Data for locating words and elements:
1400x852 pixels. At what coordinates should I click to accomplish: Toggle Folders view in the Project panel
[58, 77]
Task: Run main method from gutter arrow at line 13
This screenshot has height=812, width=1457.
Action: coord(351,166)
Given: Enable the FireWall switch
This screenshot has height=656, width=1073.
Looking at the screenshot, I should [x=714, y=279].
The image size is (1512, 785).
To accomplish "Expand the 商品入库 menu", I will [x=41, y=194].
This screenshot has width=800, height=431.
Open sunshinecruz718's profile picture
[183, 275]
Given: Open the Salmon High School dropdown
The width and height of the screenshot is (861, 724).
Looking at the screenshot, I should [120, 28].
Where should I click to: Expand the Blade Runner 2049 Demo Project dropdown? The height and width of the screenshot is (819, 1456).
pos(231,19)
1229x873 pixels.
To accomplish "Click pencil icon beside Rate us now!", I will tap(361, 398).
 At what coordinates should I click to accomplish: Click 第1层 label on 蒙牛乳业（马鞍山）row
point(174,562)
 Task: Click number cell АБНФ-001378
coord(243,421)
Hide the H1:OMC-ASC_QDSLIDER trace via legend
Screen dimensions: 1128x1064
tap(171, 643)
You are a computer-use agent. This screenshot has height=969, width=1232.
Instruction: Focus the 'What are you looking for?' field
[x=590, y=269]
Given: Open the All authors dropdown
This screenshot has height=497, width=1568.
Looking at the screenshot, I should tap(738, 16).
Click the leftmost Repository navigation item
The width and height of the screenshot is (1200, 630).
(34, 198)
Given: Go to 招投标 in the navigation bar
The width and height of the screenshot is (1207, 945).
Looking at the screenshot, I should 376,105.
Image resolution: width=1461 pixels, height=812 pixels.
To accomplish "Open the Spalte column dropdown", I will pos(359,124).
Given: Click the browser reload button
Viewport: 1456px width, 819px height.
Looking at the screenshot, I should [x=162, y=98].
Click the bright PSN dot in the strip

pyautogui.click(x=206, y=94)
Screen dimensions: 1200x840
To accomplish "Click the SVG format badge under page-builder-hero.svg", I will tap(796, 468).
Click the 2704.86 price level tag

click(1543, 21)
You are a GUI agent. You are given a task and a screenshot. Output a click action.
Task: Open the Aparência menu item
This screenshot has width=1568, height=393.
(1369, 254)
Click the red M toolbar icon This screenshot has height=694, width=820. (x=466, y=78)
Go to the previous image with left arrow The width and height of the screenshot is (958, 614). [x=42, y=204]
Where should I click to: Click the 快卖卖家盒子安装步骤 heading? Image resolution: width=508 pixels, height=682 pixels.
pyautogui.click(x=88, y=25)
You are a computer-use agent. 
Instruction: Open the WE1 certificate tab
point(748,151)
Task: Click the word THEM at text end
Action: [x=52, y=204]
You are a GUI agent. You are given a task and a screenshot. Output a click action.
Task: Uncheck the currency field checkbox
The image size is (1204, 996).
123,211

Problem to solve: Lay out every line of the data above as a Markdown table with the columns No. and Line, numbering the rows and leaving out blank lines.

Response for this exercise:
| No. | Line |
|---|---|
| 1 | 1400x852 pixels. At what coordinates should I click to accomplish: Toggle Folders view in the Project panel |
| 2 | [58, 77] |
| 3 | Task: Run main method from gutter arrow at line 13 |
| 4 | This screenshot has height=812, width=1457. |
| 5 | Action: coord(351,166) |
| 6 | Given: Enable the FireWall switch |
| 7 | This screenshot has height=656, width=1073. |
| 8 | Looking at the screenshot, I should [x=714, y=279]. |
| 9 | The image size is (1512, 785). |
| 10 | To accomplish "Expand the 商品入库 menu", I will [x=41, y=194]. |
| 11 | This screenshot has width=800, height=431. |
| 12 | Open sunshinecruz718's profile picture |
| 13 | [183, 275] |
| 14 | Given: Open the Salmon High School dropdown |
| 15 | The width and height of the screenshot is (861, 724). |
| 16 | Looking at the screenshot, I should [120, 28]. |
| 17 | Where should I click to: Expand the Blade Runner 2049 Demo Project dropdown? The height and width of the screenshot is (819, 1456). |
| 18 | pos(231,19) |
| 19 | 1229x873 pixels. |
| 20 | To accomplish "Click pencil icon beside Rate us now!", I will tap(361, 398). |
| 21 |  At what coordinates should I click to accomplish: Click 第1层 label on 蒙牛乳业（马鞍山）row |
| 22 | point(174,562) |
| 23 |  Task: Click number cell АБНФ-001378 |
| 24 | coord(243,421) |
| 25 | Hide the H1:OMC-ASC_QDSLIDER trace via legend |
| 26 | Screen dimensions: 1128x1064 |
| 27 | tap(171, 643) |
| 28 | You are a computer-use agent. This screenshot has height=969, width=1232. |
| 29 | Instruction: Focus the 'What are you looking for?' field |
| 30 | [x=590, y=269] |
| 31 | Given: Open the All authors dropdown |
| 32 | This screenshot has height=497, width=1568. |
| 33 | Looking at the screenshot, I should tap(738, 16). |
| 34 | Click the leftmost Repository navigation item |
| 35 | The width and height of the screenshot is (1200, 630). |
| 36 | (34, 198) |
| 37 | Given: Go to 招投标 in the navigation bar |
| 38 | The width and height of the screenshot is (1207, 945). |
| 39 | Looking at the screenshot, I should 376,105. |
| 40 | Image resolution: width=1461 pixels, height=812 pixels. |
| 41 | To accomplish "Open the Spalte column dropdown", I will pos(359,124). |
| 42 | Given: Click the browser reload button |
| 43 | Viewport: 1456px width, 819px height. |
| 44 | Looking at the screenshot, I should [x=162, y=98]. |
| 45 | Click the bright PSN dot in the strip |
| 46 | pyautogui.click(x=206, y=94) |
| 47 | Screen dimensions: 1200x840 |
| 48 | To accomplish "Click the SVG format badge under page-builder-hero.svg", I will tap(796, 468). |
| 49 | Click the 2704.86 price level tag |
| 50 | click(1543, 21) |
| 51 | You are a GUI agent. You are given a task and a screenshot. Output a click action. |
| 52 | Task: Open the Aparência menu item |
| 53 | This screenshot has width=1568, height=393. |
| 54 | (1369, 254) |
| 55 | Click the red M toolbar icon This screenshot has height=694, width=820. (x=466, y=78) |
| 56 | Go to the previous image with left arrow The width and height of the screenshot is (958, 614). [x=42, y=204] |
| 57 | Where should I click to: Click the 快卖卖家盒子安装步骤 heading? Image resolution: width=508 pixels, height=682 pixels. |
| 58 | pyautogui.click(x=88, y=25) |
| 59 | You are a computer-use agent.  |
| 60 | Instruction: Open the WE1 certificate tab |
| 61 | point(748,151) |
| 62 | Task: Click the word THEM at text end |
| 63 | Action: [x=52, y=204] |
| 64 | You are a GUI agent. You are given a task and a screenshot. Output a click action. |
| 65 | Task: Uncheck the currency field checkbox |
| 66 | The image size is (1204, 996). |
| 67 | 123,211 |